• Objective
Copy the data below word for word, leaving out the pictures.

Word and item position data
● ● ● ● ● ● ●
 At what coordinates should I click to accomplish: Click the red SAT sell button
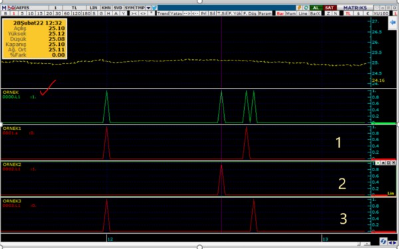329,8
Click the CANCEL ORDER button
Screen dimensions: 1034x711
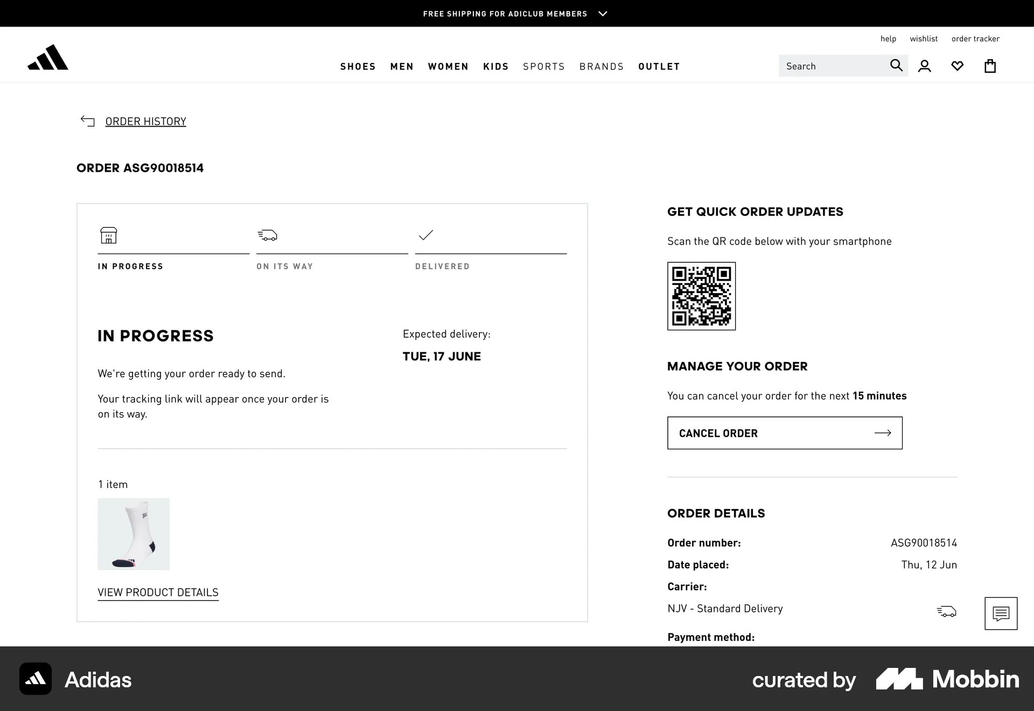point(784,433)
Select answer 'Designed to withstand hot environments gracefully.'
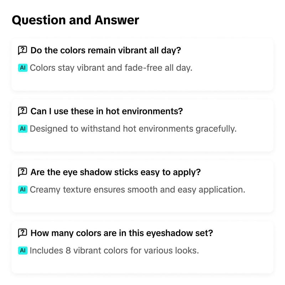Screen dimensions: 285x285 [x=133, y=129]
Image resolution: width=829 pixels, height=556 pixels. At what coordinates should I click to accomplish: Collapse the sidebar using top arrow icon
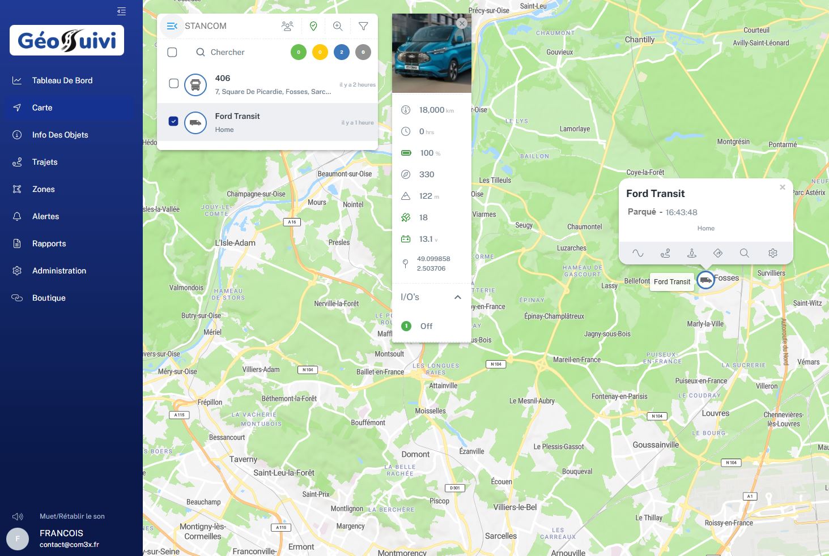tap(121, 11)
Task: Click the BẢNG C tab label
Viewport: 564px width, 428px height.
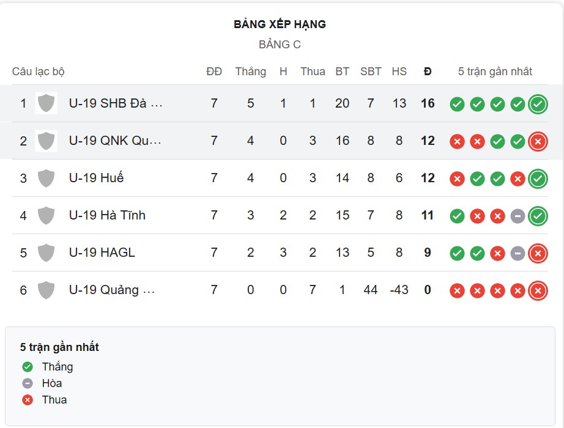Action: pos(279,44)
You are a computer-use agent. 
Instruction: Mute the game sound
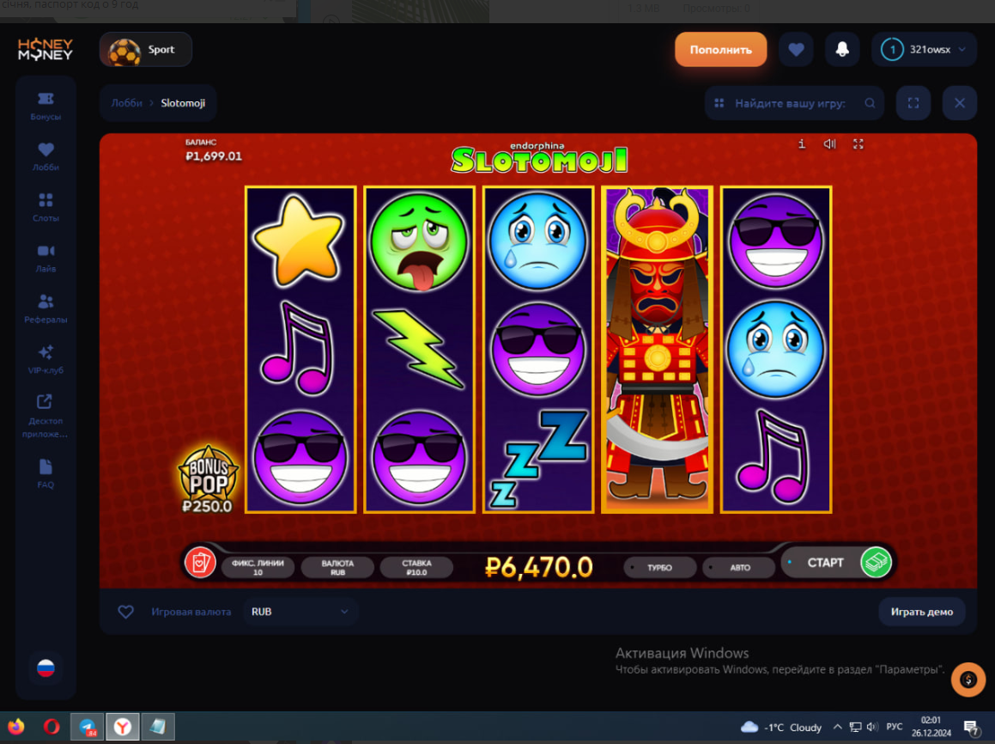[x=829, y=144]
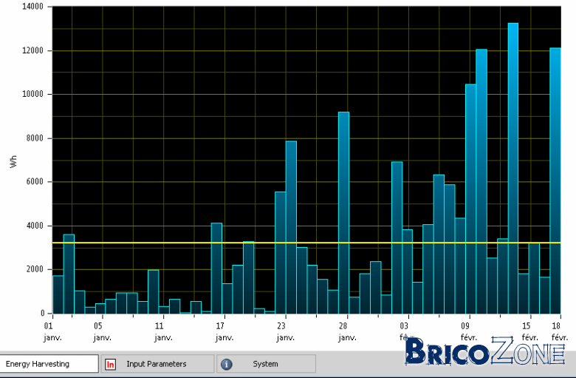Click the Wh axis title
Viewport: 576px width, 378px height.
13,161
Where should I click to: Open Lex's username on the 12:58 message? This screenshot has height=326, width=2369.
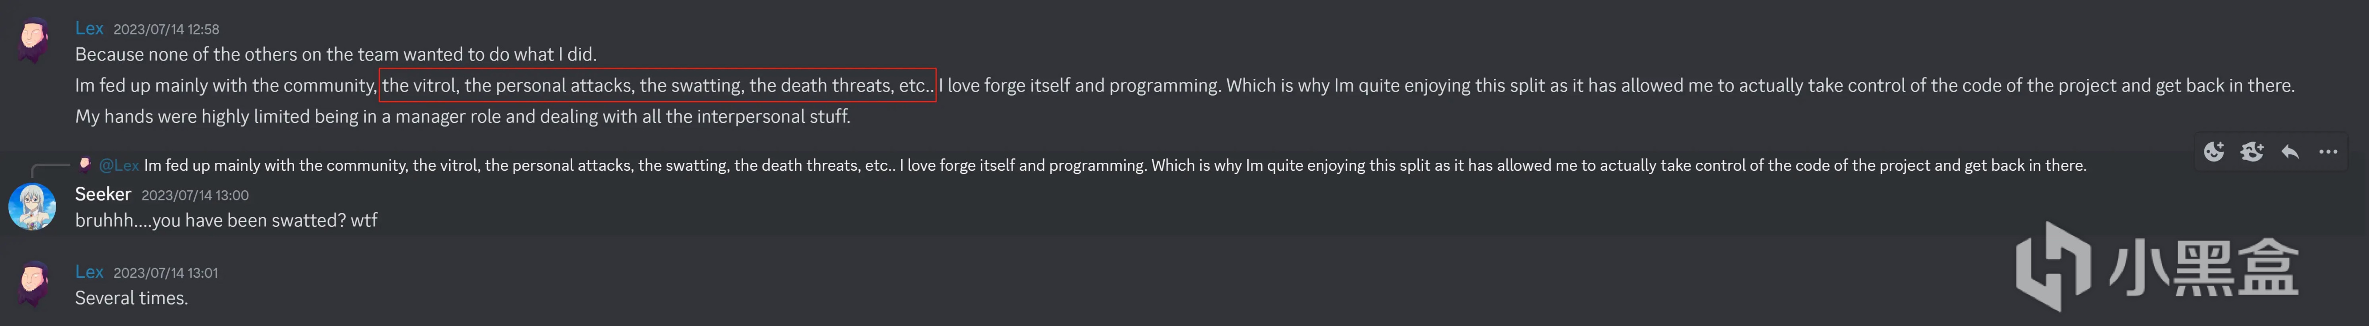[89, 29]
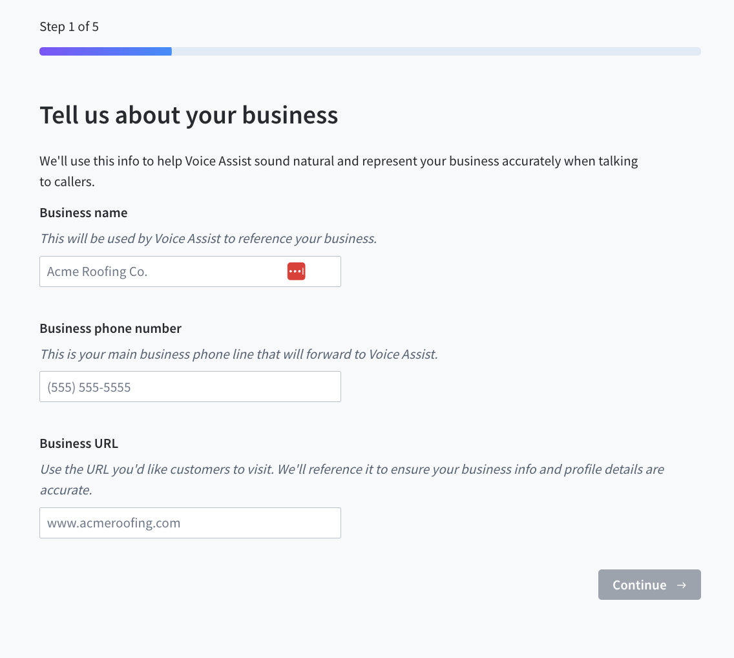
Task: Click the 'Tell us about your business' heading
Action: click(x=189, y=116)
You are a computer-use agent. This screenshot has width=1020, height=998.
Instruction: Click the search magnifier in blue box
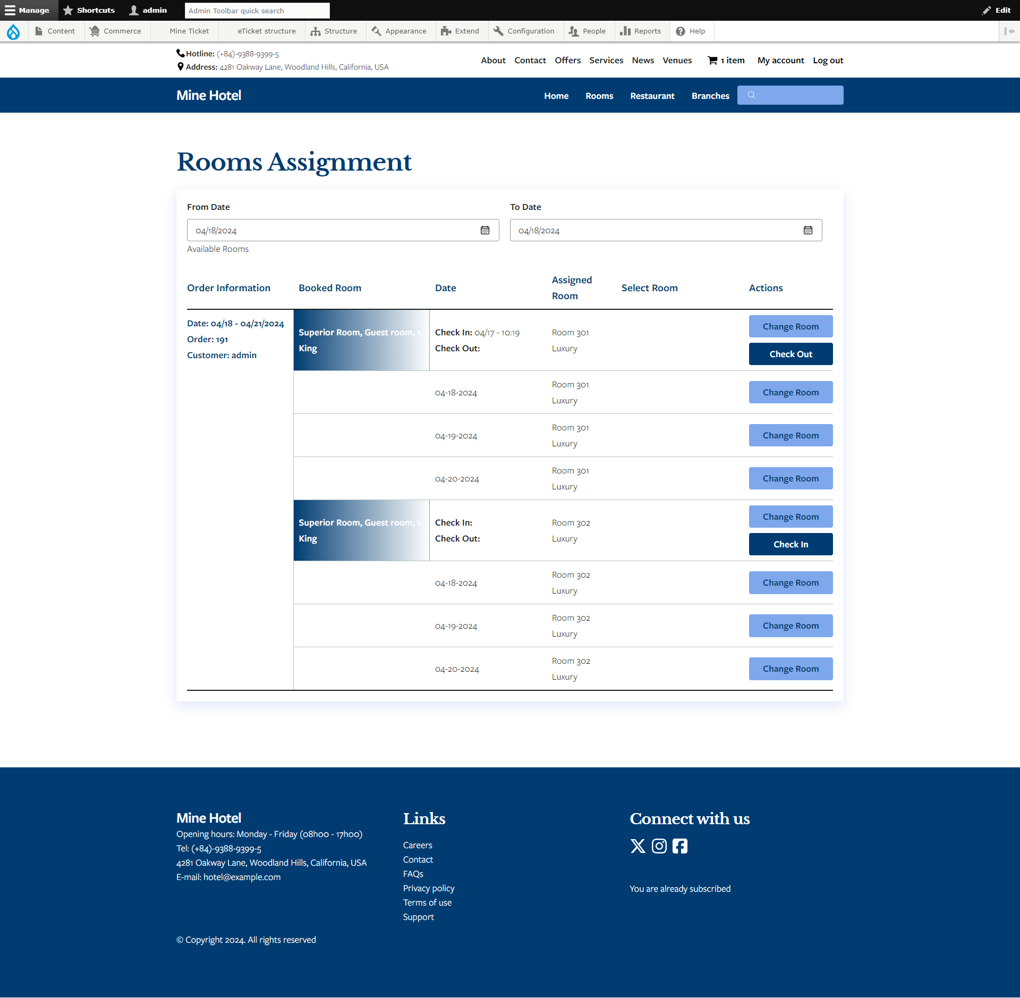751,96
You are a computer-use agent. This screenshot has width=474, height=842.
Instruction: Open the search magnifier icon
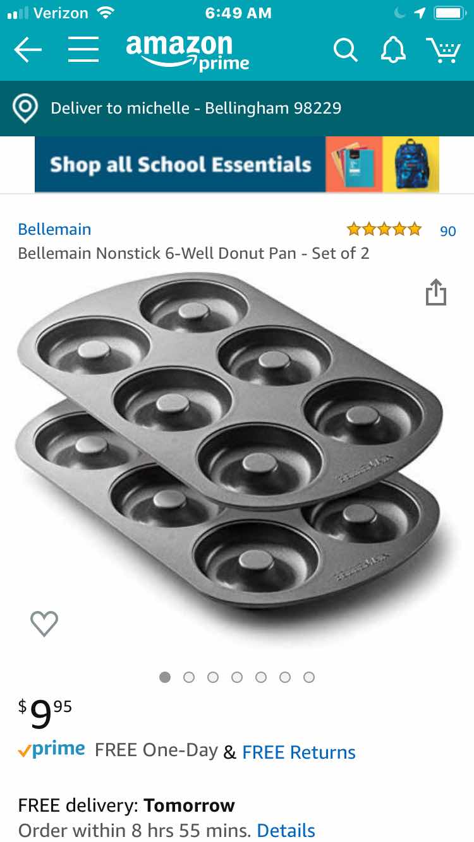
● ● ● ● ● ● ●
• The completed task
 At what coordinates should I click to accomplish: Click the red SAT sell button
329,8
Click the CANCEL ORDER button
Screen dimensions: 1034x711
point(784,433)
Select answer 'Designed to withstand hot environments gracefully.'
Screen dimensions: 285x285 [x=133, y=129]
Image resolution: width=829 pixels, height=556 pixels. At what coordinates should I click to accomplish: Collapse the sidebar using top arrow icon
tap(121, 11)
Task: Click the BẢNG C tab label
Viewport: 564px width, 428px height.
Action: pos(279,44)
You are a computer-use agent. 
Instruction: Mute the game sound
[x=829, y=144]
Click the Wh axis title
Viewport: 576px width, 378px height.
13,161
Where should I click to: Open Lex's username on the 12:58 message? This screenshot has height=326, width=2369.
[89, 29]
Task: Click the 'Tell us about your business' heading
Action: click(x=189, y=116)
You are a computer-use agent. This screenshot has width=1020, height=998.
Instruction: Click the search magnifier in blue box
751,96
You are a computer-use agent. This screenshot has width=474, height=842.
Instruction: Open the search magnifier icon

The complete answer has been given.